» What you are asked to do:
Each entry in the block below needs to be copied out exactly.

» Given entries:
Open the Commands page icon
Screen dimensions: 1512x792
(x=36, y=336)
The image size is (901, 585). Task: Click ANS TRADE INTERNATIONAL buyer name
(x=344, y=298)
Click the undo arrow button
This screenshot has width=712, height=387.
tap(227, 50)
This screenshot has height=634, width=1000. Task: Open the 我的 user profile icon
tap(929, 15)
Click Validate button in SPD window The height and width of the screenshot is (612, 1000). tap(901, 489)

» Your solution:
Open the Commands page icon
Screen dimensions: 1512x792
(x=36, y=336)
The image size is (901, 585). Task: Click ANS TRADE INTERNATIONAL buyer name
(x=344, y=298)
Click the undo arrow button
This screenshot has width=712, height=387.
tap(227, 50)
This screenshot has height=634, width=1000. Task: Open the 我的 user profile icon
tap(929, 15)
Click Validate button in SPD window The height and width of the screenshot is (612, 1000). tap(901, 489)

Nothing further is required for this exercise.